In another one, Füssli’s Nightmare, in my opinion, there’s something conceptually interesting here: there is a subject, the woman, and this subject is placed inside another subject, which is the whole scene itself, the dream/nightmare. So, even if we cannot say that there are two subjects, we can say that there is a concept within the other. I love the chiaroscuro technique and the harmony and balance of the scene. There is a pyramid scheme that embraces the horse, the nightmare and the woman, everything is dynamic yet perfectly still.

In The Unfathomable Lives Again, inspired by Nightmare, I experimented a lot, given the idea of the painting itself; I think the music reflects the feeling of confusion we can experience after/during a nightmare. It was important for me to keep that feeling throughout the song. You can hear subtle details, whispers and drone waves appearing and dissolving, to replicate the absurd dynamics of a dream.



Since 2020, Neraterræ has not released any material – Is there any upcoming news regarding a possible release?

Yes, there is. I was recently told by Cyclic Law that Lamaŝtu will be out in November – Lamaŝtu is the first collaborative record between Italian act Chaigidel and me; I enjoyed the process and final result and I’m very curious to know what the listeners’ reactions will be.

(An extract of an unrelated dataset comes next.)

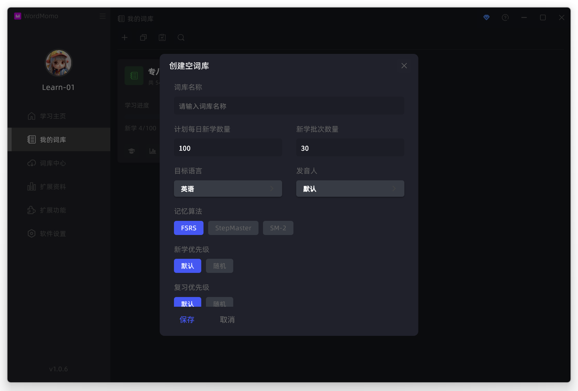578x391 pixels.
Task: Click the 词库名称 input field
Action: pos(289,106)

It’s a record inspired by Mesopotamian culture, religion and mythology, and, musically speaking, it’s something different from what you may expect from me, at this point.

Lamaŝtu is of course a direct reference to the Mesopotamian malevolent goddess, and I feel this album reflects the subject just perfectly. It is immersed in darkness, it’s profound, deeply obscure, ritualistic and organic, capable of creating vivid images.

This is one of the releases I’ve been working on since 2020, and you can expect more music from me in 2023 for sure. The best has yet to come.